--- 提供テキスト ---

ステージ上は僕がツッコミで、琢磨くんがボケなんですけど、普段のシーンでは、僕がボケるキャラクターでした。コンビの芸風としては、わりと正統派の漫才です。僕と琢磨くんは笑いのツボが同じなんですよ。2人でネタ合わせをしているときに、どちらかが何か新しいことをやるとお互いに笑い泣きするくらい面白くなっちゃって、もうたいへんでした。
──役作りにおいて、参考にした芸人の方はいますか?
いないですね。でも昨年のM-1 は見ました。最終決戦に進出した3組(令和ロマン、ヤーレンズ、さや香)は全部面白かったです。個人的には、さや香さんの「見せ算」のネタがツボだったんですけど、投票で1票も入っていなかった(笑)。漫才だけでなく、コントを見るのも好きです。「こういう設定で来たか!」とか、テレビに向かって1人でツッコんでいます。
──ドラマの中で、真夜は藤岡弘、さんのものまねネタも披露しました。
あれは以前、YouTubeで僕がやったものまねネタなんです。それをスタッフさんが見ていて、ドラマの中に盛り込んでくれました。「本当にやって大丈夫ですか? 藤岡さんに怒られないですよね?」と、スタッフさんにもちろん確認しました。実は他にもものまねのネタはあるんですが、絶対に言いません。スタッフさんがまたどこかで聞きつけて、無茶ぶりされたらたまらないので(笑)。
『カミシモ2』で共演した俳優陣のそれぞれの印象は?
──『カミシモ2』には、ラストワルツ以外にも個性的なコンビが数多く出演していました。過去に共演経験がある俳優もたくさんいますが、それぞれの印象を聞かせてください。まずは荒牧慶彦さん(エクソダス・時浦可偉<ときうら かい>役)。
『テニミュ』(ミュージカル『テニスの王子様』)のときから一緒なので、かれこれもう10年以上の付き合いですが、僕にとって弟みたいな存在です。今でも定期的にお仕事をしていて、現場で会うとうれしくなりますね。
──同じくエクソダス・島 世紀(せいき)役の和田雅成さんは?
彼も定期的に(仕事の現場で)会うんですよ。すごくにぎやかな性格で、久しぶりに会うとやっぱりそうで、存在がクセになります(笑)。でも実は真面目であまりNGを出しません。そういうところも頼もしくて、みんなのムードメーカーです。
──溝口琢矢さん(ノノクラゲ・東雲嵩紀<しののめかさのり>役)はどうですか?
ミゾタクは年下ですけど、子役からやっていて芸歴が長いんですよ。だからすごくしっかりしていてお芝居もうまい。まだ若い(29歳)ですけど、すごく頼りにしています。
──その相方・狭間(はざま)くらげ役の大平峻也さんは?

---

◆ 課題の条件:
次の(a)〜(c)の記述が提供テキストの内容と一致するかを、それぞれ「はい」か「いいえ」で答えてください。判断の決め手となる提供テキストの語句も、一字一句変えずに引用してください。
(a) ステージ上では、話し手がツッコミを担当している。
(b) 話し手は昨年のM-1を見ていない。
(c) 話し手と荒牧慶彦さんの付き合いは10年未満である。

--- データ抜粋 ---

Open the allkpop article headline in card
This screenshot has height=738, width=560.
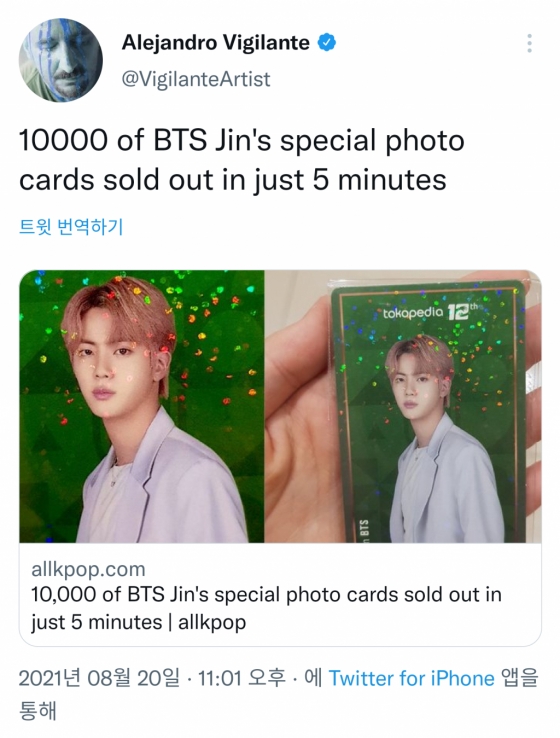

---

◆ 課題の解答:
(a) はい。「ステージ上は僕がツッコミで、琢磨くんがボケなんですけど」
(b) いいえ。「でも昨年のM-1 は見ました」
(c) いいえ。「かれこれもう10年以上の付き合いですが」